STATED PROBLEM
Collect every line in the items below that contains the word "node".

INFORMATION GIVEN
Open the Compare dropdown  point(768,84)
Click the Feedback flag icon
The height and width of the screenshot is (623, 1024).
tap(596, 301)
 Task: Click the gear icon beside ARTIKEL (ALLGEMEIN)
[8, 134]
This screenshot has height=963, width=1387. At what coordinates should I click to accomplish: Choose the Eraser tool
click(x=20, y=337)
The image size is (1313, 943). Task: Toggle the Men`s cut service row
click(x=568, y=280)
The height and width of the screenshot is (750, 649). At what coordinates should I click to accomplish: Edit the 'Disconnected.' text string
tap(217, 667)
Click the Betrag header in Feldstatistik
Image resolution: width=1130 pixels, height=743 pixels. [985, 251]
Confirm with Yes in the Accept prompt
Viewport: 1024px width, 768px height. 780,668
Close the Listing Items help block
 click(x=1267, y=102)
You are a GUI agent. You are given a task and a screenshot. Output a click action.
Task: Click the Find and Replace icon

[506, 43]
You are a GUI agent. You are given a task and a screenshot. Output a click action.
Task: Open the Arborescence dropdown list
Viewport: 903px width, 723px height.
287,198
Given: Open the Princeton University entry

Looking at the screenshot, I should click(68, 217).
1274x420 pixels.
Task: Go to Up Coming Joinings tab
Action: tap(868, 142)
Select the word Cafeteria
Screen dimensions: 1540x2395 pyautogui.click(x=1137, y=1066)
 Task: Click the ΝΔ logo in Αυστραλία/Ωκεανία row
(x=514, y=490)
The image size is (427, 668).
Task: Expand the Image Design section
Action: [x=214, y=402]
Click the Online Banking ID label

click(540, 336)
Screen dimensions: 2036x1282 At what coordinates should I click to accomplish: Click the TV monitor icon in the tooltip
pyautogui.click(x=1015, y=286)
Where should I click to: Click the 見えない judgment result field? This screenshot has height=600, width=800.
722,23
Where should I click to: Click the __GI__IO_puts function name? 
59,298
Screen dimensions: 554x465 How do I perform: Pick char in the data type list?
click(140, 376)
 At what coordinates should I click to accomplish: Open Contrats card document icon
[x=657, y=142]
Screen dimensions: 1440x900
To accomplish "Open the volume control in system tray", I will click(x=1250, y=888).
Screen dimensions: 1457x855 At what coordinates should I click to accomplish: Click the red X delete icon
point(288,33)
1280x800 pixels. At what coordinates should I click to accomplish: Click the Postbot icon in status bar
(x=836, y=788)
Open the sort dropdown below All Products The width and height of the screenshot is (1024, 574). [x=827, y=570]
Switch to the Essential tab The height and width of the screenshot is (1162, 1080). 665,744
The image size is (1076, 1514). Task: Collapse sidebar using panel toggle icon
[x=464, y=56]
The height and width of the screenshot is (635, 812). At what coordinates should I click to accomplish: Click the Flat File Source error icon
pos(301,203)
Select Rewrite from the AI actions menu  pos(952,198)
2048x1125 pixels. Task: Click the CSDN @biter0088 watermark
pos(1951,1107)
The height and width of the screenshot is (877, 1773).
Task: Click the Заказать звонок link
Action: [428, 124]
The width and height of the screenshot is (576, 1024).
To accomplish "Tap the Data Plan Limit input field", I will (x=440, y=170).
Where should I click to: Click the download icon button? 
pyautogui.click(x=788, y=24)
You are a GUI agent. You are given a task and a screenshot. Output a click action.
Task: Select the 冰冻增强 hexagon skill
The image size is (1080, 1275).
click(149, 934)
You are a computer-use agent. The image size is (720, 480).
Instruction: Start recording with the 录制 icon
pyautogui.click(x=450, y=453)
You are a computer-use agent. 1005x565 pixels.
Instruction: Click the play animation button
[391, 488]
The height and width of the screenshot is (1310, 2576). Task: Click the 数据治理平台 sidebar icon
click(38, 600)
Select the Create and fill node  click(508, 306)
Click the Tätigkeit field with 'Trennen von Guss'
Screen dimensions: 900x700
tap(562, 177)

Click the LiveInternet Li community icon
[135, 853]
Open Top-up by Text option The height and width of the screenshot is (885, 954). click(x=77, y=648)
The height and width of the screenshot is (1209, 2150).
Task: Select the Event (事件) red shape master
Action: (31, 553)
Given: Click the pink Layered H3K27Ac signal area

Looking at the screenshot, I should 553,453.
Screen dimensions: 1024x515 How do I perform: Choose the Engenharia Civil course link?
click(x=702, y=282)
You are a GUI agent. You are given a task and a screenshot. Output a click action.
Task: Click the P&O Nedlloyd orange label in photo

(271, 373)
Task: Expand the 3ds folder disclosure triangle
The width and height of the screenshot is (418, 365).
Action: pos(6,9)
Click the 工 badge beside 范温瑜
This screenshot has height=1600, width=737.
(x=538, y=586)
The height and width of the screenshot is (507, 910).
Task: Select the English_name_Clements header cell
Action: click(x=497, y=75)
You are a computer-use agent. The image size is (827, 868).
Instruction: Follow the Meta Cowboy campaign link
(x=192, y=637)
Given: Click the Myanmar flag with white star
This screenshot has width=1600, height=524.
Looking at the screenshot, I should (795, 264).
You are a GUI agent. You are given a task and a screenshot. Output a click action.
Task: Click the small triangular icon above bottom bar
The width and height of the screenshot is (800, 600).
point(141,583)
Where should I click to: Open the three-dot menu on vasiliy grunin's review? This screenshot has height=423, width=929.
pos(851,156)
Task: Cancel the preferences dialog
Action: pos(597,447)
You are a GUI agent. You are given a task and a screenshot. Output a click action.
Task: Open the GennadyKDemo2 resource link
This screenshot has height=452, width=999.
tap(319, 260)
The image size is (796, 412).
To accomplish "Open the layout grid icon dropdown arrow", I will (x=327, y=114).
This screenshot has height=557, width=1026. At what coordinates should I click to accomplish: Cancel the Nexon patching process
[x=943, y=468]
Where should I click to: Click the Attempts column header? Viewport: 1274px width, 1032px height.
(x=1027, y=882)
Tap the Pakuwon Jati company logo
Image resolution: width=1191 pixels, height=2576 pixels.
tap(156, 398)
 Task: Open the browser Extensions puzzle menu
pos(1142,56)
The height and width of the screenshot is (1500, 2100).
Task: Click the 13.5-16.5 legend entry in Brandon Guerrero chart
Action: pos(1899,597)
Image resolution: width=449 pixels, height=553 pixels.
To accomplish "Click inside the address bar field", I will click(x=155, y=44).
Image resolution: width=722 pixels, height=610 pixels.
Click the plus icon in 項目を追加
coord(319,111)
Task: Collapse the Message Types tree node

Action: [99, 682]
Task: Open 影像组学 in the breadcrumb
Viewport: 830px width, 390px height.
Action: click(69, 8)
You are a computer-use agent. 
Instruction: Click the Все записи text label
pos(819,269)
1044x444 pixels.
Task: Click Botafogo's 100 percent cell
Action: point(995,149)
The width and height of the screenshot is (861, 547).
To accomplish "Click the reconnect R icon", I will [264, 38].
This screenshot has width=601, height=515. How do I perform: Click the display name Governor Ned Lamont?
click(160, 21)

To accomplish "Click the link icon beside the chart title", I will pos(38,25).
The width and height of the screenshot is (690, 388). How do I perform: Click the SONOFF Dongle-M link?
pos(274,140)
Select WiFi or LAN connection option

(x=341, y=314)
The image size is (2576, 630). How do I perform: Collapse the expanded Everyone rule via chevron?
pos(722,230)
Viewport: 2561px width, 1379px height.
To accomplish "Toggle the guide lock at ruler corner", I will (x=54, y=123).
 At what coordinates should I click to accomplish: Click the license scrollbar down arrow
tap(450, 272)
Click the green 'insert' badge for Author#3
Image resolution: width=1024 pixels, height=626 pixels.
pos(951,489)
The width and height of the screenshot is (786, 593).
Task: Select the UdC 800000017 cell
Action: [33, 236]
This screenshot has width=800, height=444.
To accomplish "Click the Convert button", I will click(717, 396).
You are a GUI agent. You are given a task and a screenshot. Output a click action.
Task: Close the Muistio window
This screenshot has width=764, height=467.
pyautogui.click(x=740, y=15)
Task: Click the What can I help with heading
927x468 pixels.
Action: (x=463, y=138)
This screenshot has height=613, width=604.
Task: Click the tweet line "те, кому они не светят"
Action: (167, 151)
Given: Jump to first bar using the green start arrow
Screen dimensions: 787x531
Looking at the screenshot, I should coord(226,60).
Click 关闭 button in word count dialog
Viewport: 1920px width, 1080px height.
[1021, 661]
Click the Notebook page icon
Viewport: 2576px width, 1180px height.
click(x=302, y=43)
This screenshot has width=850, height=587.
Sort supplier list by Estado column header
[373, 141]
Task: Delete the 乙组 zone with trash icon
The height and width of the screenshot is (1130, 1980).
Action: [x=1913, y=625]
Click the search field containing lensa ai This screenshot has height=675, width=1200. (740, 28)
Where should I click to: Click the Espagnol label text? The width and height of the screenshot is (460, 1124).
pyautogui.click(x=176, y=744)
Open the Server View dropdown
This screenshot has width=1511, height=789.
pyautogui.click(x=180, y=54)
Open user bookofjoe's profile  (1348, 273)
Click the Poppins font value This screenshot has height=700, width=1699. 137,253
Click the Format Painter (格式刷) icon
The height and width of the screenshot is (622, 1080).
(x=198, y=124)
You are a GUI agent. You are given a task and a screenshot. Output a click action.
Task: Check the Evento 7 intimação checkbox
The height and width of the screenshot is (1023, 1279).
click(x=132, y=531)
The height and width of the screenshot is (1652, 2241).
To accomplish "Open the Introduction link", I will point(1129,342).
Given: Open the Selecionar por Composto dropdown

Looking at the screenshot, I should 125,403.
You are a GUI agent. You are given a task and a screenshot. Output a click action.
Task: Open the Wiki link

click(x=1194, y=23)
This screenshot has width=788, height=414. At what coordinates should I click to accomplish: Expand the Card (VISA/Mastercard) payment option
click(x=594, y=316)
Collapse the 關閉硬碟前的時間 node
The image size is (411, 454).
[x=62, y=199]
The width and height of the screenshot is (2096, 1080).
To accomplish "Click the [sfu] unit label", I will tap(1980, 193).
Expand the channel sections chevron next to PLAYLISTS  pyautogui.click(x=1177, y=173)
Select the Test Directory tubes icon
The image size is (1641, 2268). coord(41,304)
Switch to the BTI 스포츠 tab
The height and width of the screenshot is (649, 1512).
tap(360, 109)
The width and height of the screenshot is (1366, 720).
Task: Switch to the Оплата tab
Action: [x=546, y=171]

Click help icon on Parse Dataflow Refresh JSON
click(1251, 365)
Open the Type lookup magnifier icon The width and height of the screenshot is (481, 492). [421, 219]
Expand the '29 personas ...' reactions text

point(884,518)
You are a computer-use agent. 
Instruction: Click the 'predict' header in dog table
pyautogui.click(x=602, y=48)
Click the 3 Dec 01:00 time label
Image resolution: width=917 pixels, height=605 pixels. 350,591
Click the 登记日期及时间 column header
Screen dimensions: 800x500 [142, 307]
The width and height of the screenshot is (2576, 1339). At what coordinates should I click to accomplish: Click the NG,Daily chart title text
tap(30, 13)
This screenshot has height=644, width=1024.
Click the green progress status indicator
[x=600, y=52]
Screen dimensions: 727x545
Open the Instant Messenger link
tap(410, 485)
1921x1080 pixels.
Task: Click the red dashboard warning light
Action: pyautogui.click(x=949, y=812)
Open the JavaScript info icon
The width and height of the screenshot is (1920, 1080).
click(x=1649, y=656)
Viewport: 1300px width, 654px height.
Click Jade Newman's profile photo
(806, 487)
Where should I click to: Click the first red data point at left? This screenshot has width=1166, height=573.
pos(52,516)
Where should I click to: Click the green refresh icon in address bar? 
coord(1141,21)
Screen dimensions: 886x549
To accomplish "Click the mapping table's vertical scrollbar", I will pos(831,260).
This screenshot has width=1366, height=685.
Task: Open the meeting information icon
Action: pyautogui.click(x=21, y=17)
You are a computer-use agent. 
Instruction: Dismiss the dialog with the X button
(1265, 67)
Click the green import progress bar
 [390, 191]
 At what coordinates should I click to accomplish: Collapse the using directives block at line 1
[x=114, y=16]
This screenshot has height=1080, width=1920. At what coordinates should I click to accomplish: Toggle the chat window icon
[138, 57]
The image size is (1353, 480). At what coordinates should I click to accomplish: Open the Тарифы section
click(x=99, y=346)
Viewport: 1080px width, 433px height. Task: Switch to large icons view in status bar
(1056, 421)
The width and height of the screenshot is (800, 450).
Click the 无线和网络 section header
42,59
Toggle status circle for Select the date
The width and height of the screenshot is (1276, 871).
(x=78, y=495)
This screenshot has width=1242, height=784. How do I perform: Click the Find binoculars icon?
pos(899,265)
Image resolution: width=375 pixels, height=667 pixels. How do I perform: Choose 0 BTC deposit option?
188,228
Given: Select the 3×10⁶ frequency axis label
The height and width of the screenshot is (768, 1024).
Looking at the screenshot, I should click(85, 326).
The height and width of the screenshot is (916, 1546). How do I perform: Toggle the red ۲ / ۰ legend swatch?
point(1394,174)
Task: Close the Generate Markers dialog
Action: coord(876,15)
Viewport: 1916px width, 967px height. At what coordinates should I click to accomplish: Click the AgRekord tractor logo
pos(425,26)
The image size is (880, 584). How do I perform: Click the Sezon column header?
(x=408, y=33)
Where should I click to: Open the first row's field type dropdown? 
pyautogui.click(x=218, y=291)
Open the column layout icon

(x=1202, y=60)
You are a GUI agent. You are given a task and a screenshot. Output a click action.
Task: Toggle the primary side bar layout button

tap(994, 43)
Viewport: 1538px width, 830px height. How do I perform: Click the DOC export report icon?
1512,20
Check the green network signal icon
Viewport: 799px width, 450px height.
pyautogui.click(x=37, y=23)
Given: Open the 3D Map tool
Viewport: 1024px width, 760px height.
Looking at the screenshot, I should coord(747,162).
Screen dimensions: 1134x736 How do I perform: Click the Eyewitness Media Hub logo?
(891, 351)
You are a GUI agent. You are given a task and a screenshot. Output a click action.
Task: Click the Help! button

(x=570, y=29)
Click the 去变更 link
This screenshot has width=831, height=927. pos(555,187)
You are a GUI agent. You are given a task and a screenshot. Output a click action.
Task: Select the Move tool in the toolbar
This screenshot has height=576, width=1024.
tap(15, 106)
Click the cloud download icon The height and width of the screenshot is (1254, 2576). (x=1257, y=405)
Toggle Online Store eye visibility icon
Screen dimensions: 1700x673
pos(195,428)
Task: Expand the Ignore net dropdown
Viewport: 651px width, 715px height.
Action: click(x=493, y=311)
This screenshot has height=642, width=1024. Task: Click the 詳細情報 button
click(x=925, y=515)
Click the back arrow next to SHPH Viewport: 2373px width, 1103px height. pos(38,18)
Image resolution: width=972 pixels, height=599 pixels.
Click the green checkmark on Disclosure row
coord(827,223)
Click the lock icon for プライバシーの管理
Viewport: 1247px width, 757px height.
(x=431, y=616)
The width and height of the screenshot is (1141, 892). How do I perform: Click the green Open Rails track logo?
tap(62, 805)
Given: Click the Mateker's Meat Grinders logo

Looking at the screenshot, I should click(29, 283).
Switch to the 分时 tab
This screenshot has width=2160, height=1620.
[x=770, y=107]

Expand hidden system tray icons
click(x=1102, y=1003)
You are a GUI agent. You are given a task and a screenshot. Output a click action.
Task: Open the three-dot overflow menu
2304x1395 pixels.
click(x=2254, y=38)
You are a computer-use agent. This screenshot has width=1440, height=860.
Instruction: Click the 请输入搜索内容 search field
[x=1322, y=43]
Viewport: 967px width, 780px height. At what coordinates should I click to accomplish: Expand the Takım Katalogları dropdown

RESPONSE TO THIS TASK
Select the Create and fill node  click(508, 306)
Task: Collapse the Message Types tree node
Collapse the 關閉硬碟前的時間 node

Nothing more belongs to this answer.